To understand diameter, let’s set up a definition: A step is movement along an edge. Let’s think about how this works. For example, take two nodes \(A\) and \(B\) who are directly connected. How many steps is \(A\) from \(B\)? Since \(A\) is directly tied to \(B\), the number of steps is 1. Now, take another example where \(A\) and \(B\) are not directly connected. Rather, suppose \(A\) is connected to \(D\), whom is connected to \(C\), whom is connected to \(B\), like this: \(A-D-C-B\). How many steps is \(A\) from \(B\)? Well, how many edges are there between them? There are 3 edges.
We can extend this to an entire graph by calculating the steps for every pair of nodes (i.e. dyads) in the graph. When we do this, we can define two other terms:
A shortest path is the fewest number of steps node \(A\) has to take to reach node \(B\);
The diameter is the longest of all the shortest paths in the network.
Undirected Graph
Let’s see how this works in an undirected graph. In the plot below, what is the shortest path from Leaf to Jen?
To answer this question, we need to first figure out what the paths are, then figure out which is the shortest (i.e. has the fewest edges to traverse). In this plot there are two:
- \(Leaf-Jim-Bob-Tom-Jen\)
- \(Leaf-Bob-Tom-Jen\)
The second path, \(Leaf-Bob-Tom-Jen\), is the shortest path.
Now, what is the diameter of the network? To figure this out, we would identify the shortest paths for all pairs of nodes, then see which is the largest. So, taking a look at this plot, what is the diameter? It is 3. The longest shortest paths (I know, it sounds confusing) are \(Leaf-Bob-Tom-Jen\) and \(Jim-Bob-Tom-Jen\). Both are of length 3.
Directed Graph
Paths with directed graphs can be a bit tricky to comprehend due to the directionality of the ties. For example, for how many steps is \(A\) from \(B\) in this graph, \(B \rightarrow D \rightarrow C \rightarrow A\)? If we focus on the direction of the ties, then \(A\) cannot reach \(B\). But, if we ignore the direction of the ties, then \(A\) is 3 steps from \(B\). Often, we ignore the directionality of a network to calculate the diameter. But, in some cases it might not make sense to do so. Just keep this in mind as you are working with different networks as a crime analyst.
Test your Knowledge
- What are the key features of a network that crime analysts can focus on for identifying trends and prioritizing interventions?

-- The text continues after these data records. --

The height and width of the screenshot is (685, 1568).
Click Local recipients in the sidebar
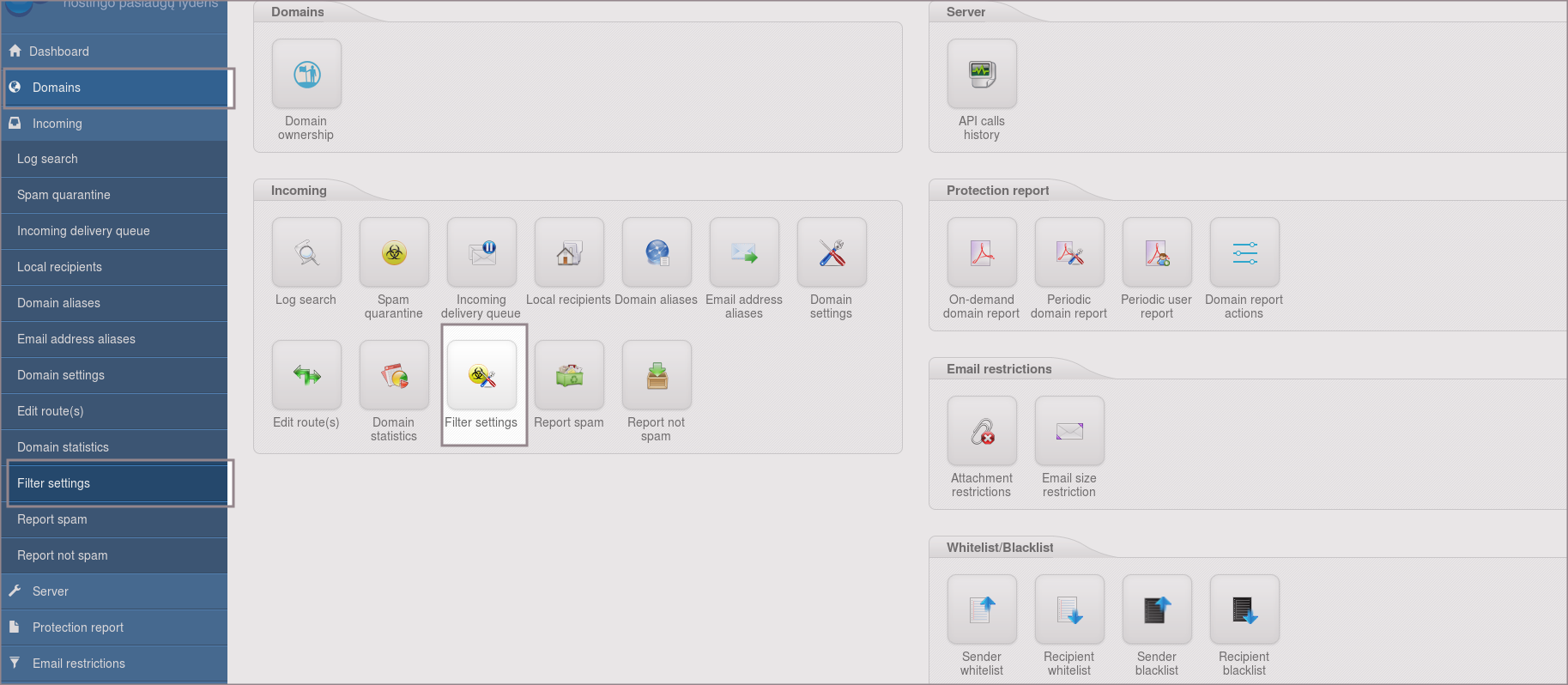tap(59, 267)
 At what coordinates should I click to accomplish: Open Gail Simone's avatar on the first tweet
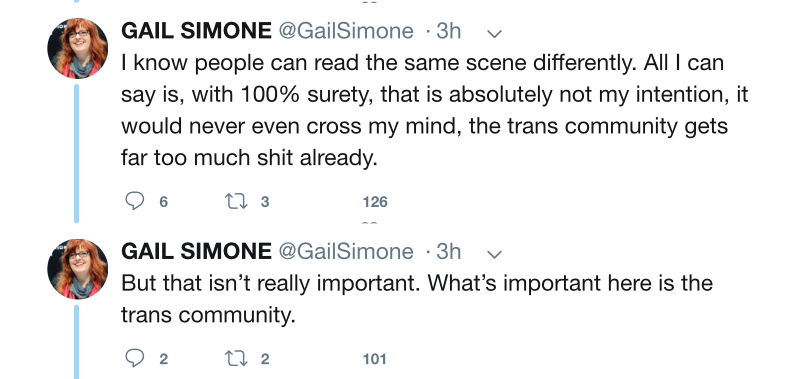(x=78, y=48)
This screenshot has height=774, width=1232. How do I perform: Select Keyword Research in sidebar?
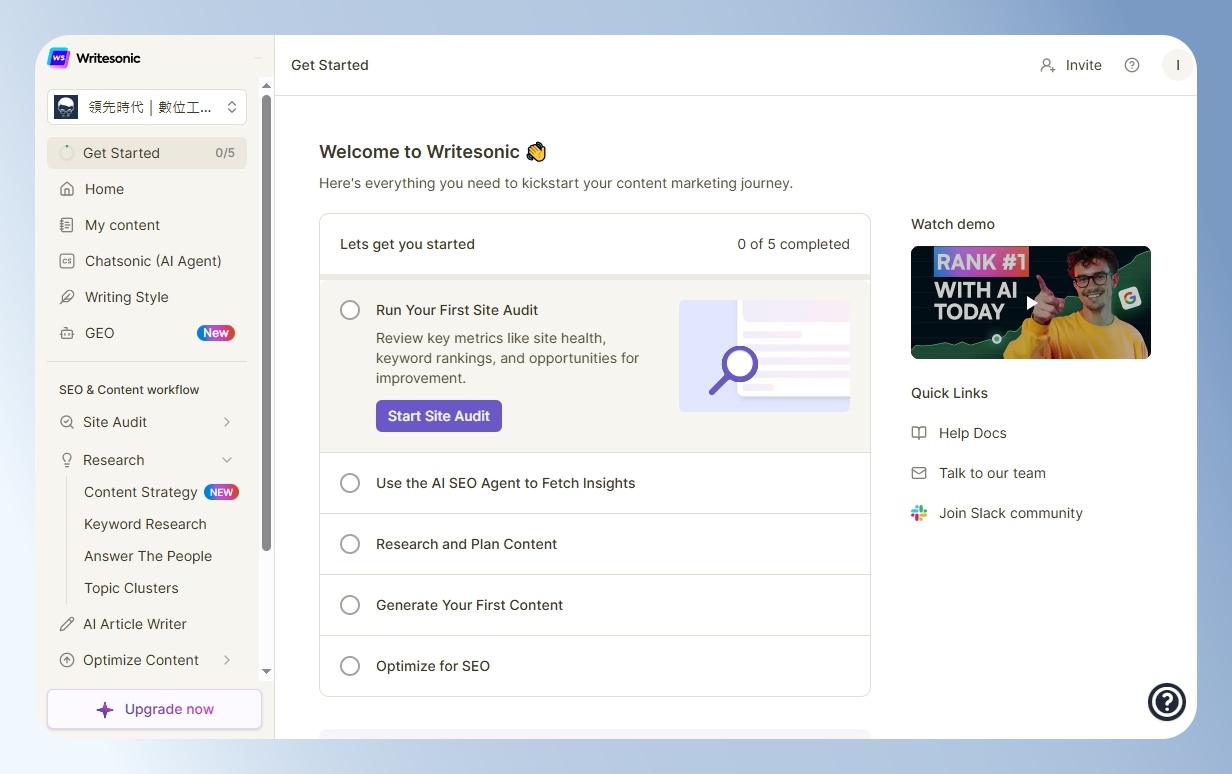pyautogui.click(x=146, y=524)
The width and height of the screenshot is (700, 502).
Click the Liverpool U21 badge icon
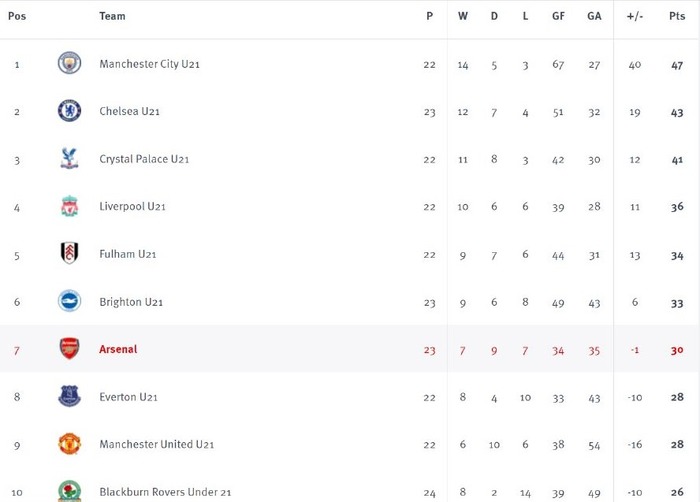[x=69, y=206]
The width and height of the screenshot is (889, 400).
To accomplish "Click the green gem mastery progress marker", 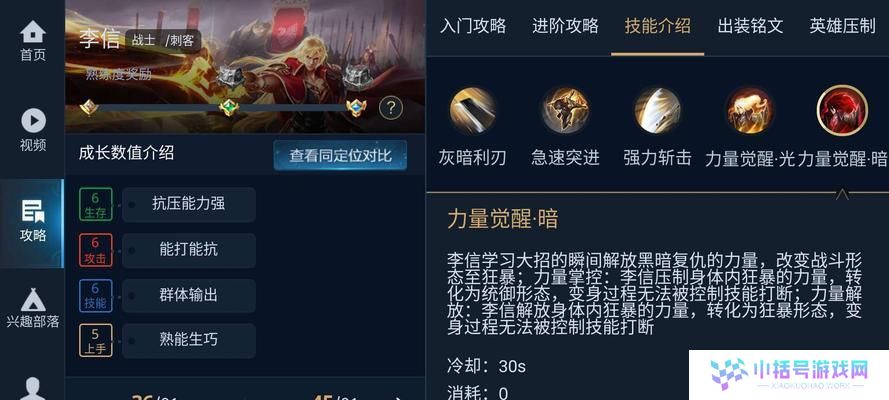I will click(228, 107).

- How do you calculate the size of a network, and why is it important to know?
- What is network density, and how is the calculation different for undirected and directed graphs?
- Why is it important to examine the components of a network?
- How do you identify the largest component in a graph, and why might this component be particularly important?
- What is the diameter of a network, and why is it a significant measure of network compactness?
Summary
This chapter focused on how crime analysts can gain an understanding of a network by describing some basic structures. We focused on key network features (size, density, components, and diameter) for gaining insights into relationships and patterns. Examining these properties can help analyst identify areas for targeted interventions. In the next chapters we will begin focusing on a key idea in social network analysis: centrality.